The role of accurate data and coding in hospitals

by Rodianne Degabriele Ferriggi, Marketing Executive, 6PM Group

How The Internet Of Things Will Impact Healthcare

Accurate data quality and clinical coding in the healthcare sector has never been as important as it is today. Apart from ensuring each health care trust is paid accurately for its clinical activity by a system of payment by results, it also links to the quality of data, safety of patients and ensures the best clinical performance.

Patients’ safety is crucial for every hospital following the core standards for better health. The right clinical coding ensures that hospitals have the correct information on each and every patient. This will allow clinicians to have access to error-free quality data to take an informed decision and determine the best way forward for every patient. Clinical coding is also linked to operational processes, this to ensure that performance and efficiency are in line with the hospitals goals. Nevertheless, accurate coding audits will provide a hospital with a five-year forward view, to be used to plan ahead for providing the best service possible and plan for future developments.

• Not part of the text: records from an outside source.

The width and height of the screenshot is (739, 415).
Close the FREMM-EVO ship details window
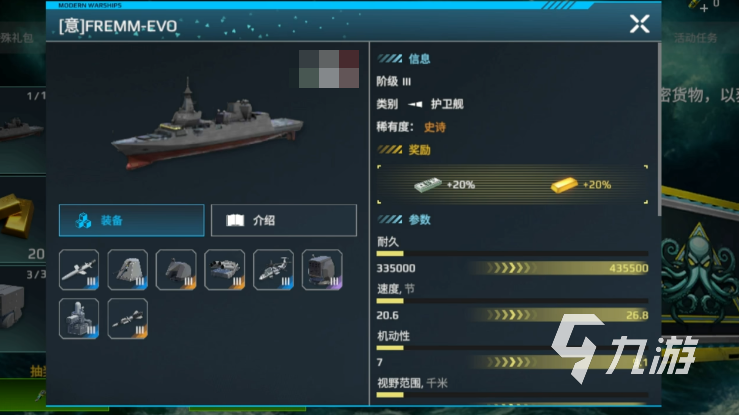[640, 24]
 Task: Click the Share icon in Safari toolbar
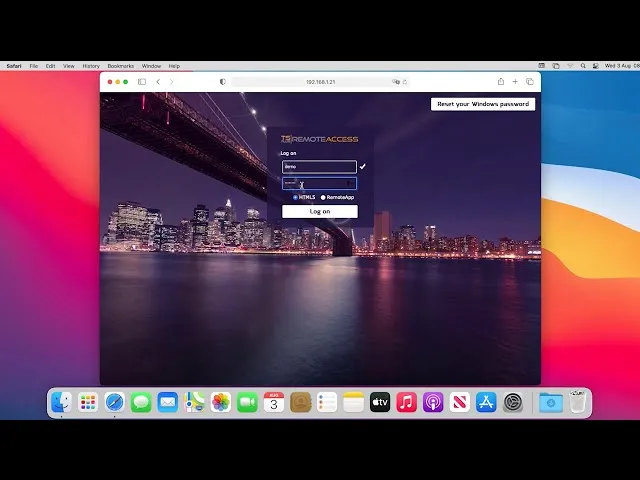point(500,82)
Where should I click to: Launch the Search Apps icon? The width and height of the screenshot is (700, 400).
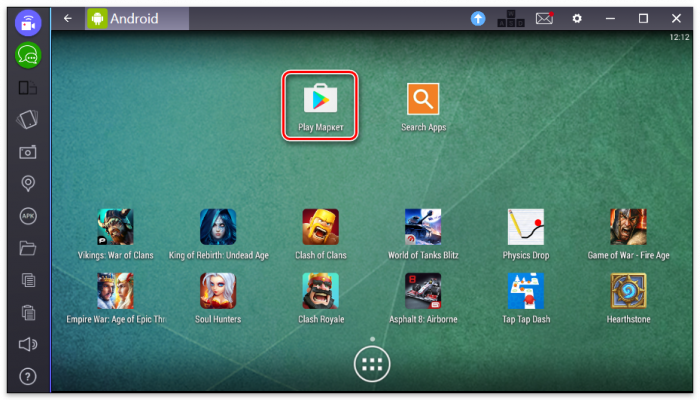tap(423, 99)
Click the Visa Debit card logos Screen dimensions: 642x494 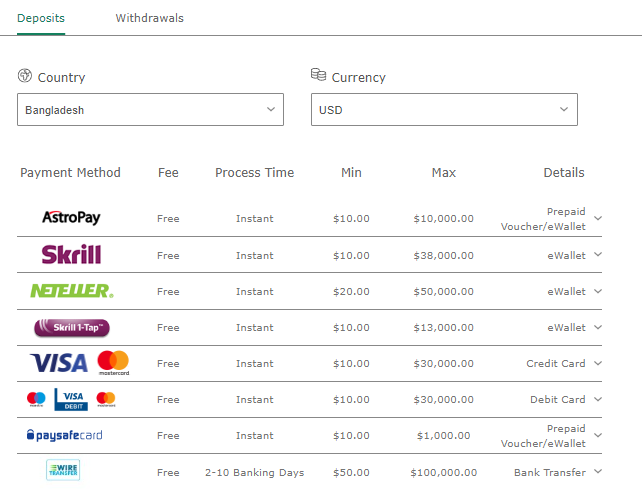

Getting good quality clinical coding is fundamental

Poor quality clinical coding of diagnosis and procedure causes problems with the design of currencies, accurate cost data and accurate payments. The understanding of clinical coding and the background to this amongst clinicians, in particular, junior doctors, is extremely poor. For clinical coding to improve, clinicians must understand the significance of clinical coding and why it is absolutely crucial that improvements are made.

Findings from the 2014/15 payment and tariff assurance framework

The sector regulator for health services in England, Monitor has published the findings from the 2014/15 payment and tariff assurance framework, delivered by CHKS, part of Capita Health Partners. The findings show that nearly half of trusts (49%) had inaccurate reference costs submissions. Reference costs are an annual return completed by every NHS provider, which are used by Monitor to determine the national tariff paid hospital care. They found that many trusts that fell into the medium risk category were not undertaking the detailed work necessary to produce accurate cost information. Where trusts used cost information to inform decision making, the reference costs submission were more liable to be correct.

Adding measurable value to hospitals with Javali

Javali is the technology that utilises advanced text searching and data aggregation to improve comorbidity coding and ensure all inpatient procedures are recorded correctly. It automatically scans and aggregates all data associated with an individual inpatient encounter and, via text-based searches, assists coders in identifying missed and under-coded CCs and MCCs. This all takes place automatically overnight. Over the past 6 months Javali has been refined, making the solution able to significantly increase medical record quality and improve the mortality index (SHMI) through improved complication and comorbidity coding. Until now Javali has been able to identify a consistent 6% of inpatient consultant episodes across various trusts.